§ PAGE EXCERPT
Israel cuts off West Bank villages for 6 months

Tel Aviv, March 15: Israel has curbed access for the next six months to two Israeli-occupied Palestinian West Bank villages that have staged weekly demonstrations against Israel’s illegal separation barrier, the Israeli military said Monday.

Israeli troops posted notices overnight in Nilin and Bilin saying surrounding areas have been declared closed military zones by Israel, with no access to outsiders between 8:00 am and 8:00 pm every Friday, the day of the protests.

The Israeli occupation military said the move was intended to prevent protesters reaching the area in which the protests take place and that it would apply to all Israelis, foreigners and Palestinians not living in the villages.

The Israeli military often declares the areas closed military zones during protests, but this is the first time it has issued a blanket order for such a long period of time, protest organisers said.

“Usually the orders are issued on a single day or for a specific event,” one organiser, Jonathan Pollak, said.

Pollak said the orders were “illegal,” and “are not supposed to be used for demonstrations, but for military reasons.”

The weekly demonstrations that have been going on for several years are billed as non-violent but frequently turn into clashes between rock-throwing Palestinian youths and Israeli troops firing tear gas and rubber bullets.

Israel says the barrier — a network of walls, fences and closed military roads — is designed to prevent attacks. The Palestinians view it as an “apartheid wall” that carves off key parts of their future state.

Israel has so far completed 413 kilometres (256 miles) of the planned 709-kilometre (435-mile) barrier, according to UN figures.

When completed, 85 percent of the wall will have been built inside the West Bank, taking land from villages like Bilin and Nilin.

The international community has condemned Israel’s decision to construct the barrier, stressing that is illegal under international law.

Israeli troops wounded 10 Palestinians on Monday as they opened fired on dozens of students hurling stones at a West Bank checkpoint, Palestinian medics and witnesses said.

“We have received six people, two of them wounded by live bullets, one in the stomach and the other in the neck,” Mohammed Eida, the director of Ramallah area hospitals, said, revising an earlier toll from medics.

He said another four demonstrators were lightly wounded and treated at the site of the clashes near the Atara checkpoint, north of the town of Ramallah.

Israeli troops on Saturday clashed in the occupied West Bank with Palestinian women and youths who were protesting against plans to build new illegal Jewish settelments.

A media correspondent said the troops fired tear gas to disperse about 200 Palestinian women and youths who gathered at the Qalandiya checkpoint north of occupied Jerusalem.

Four women and two young Palestinian men were slightly injured in the scuffles, during which a petrol bomb was hurled at the troops.

An Israeli military spokesman said that four people were arrested.

§ DATASET CONTENT
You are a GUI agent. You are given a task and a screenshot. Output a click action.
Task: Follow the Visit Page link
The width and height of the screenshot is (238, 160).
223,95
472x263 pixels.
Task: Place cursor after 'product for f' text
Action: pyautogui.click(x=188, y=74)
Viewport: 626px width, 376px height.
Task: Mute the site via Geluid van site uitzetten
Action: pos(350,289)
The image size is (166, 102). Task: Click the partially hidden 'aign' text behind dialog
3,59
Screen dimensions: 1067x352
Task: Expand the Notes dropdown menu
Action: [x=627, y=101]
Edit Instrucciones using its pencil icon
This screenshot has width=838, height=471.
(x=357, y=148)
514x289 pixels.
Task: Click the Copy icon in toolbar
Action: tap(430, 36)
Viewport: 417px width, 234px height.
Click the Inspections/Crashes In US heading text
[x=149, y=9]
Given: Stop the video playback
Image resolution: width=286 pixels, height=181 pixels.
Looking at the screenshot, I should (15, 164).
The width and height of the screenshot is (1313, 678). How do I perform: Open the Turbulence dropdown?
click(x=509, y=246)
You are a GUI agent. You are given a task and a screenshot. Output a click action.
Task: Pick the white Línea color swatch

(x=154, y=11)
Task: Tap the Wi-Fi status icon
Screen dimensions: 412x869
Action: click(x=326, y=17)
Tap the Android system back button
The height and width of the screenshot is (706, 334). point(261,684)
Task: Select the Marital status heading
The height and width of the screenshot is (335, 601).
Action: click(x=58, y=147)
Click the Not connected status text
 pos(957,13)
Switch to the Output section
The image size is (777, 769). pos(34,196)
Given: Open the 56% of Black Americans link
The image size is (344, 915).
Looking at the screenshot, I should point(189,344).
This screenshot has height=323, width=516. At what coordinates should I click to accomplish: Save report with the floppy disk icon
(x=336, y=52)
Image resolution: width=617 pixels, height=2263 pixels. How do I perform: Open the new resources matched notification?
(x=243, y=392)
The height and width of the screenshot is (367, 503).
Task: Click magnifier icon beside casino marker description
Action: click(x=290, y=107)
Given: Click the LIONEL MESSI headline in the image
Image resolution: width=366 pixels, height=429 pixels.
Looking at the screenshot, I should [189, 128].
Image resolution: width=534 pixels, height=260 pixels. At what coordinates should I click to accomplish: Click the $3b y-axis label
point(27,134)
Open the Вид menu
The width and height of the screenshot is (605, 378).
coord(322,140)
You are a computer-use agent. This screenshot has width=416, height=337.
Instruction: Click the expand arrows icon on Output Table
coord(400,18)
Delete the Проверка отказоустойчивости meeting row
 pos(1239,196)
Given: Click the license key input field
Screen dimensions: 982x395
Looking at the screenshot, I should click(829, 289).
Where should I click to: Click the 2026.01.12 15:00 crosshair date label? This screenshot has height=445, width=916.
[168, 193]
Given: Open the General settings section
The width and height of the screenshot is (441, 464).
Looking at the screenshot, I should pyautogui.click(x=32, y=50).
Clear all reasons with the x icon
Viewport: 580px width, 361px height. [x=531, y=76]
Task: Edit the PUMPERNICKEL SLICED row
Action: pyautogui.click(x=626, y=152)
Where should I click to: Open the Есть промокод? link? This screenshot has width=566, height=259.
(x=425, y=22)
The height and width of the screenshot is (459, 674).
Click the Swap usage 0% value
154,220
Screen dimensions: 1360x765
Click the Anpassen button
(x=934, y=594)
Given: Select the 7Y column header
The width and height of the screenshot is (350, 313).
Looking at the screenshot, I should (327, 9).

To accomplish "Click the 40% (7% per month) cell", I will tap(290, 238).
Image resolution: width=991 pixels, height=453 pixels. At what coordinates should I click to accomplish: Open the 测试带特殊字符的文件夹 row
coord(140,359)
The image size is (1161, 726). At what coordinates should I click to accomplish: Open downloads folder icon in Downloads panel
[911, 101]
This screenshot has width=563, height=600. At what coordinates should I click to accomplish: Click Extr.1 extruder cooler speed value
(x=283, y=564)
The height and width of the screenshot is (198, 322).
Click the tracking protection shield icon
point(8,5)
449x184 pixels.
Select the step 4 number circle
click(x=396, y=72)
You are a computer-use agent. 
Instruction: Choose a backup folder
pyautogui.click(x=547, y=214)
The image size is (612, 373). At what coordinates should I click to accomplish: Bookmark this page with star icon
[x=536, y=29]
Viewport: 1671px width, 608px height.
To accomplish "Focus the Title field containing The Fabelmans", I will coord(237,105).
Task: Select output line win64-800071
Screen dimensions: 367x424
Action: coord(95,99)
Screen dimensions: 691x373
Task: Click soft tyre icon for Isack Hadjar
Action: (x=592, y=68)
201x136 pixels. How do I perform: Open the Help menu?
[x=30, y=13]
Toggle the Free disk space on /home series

§ EXERCISE GOAL
From the article on the West Bank village closures, copy the passage between "Israeli troops posted" and "Jonathan Pollak, said.", inclusive, word for word.

§ RESPONSE BOX
Israeli troops posted notices overnight in Nilin and Bilin saying surrounding areas have been declared closed military zones by Israel, with no access to outsiders between 8:00 am and 8:00 pm every Friday, the day of the protests.

The Israeli occupation military said the move was intended to prevent protesters reaching the area in which the protests take place and that it would apply to all Israelis, foreigners and Palestinians not living in the villages.

The Israeli military often declares the areas closed military zones during protests, but this is the first time it has issued a blanket order for such a long period of time, protest organisers said.

“Usually the orders are issued on a single day or for a specific event,” one organiser, Jonathan Pollak, said.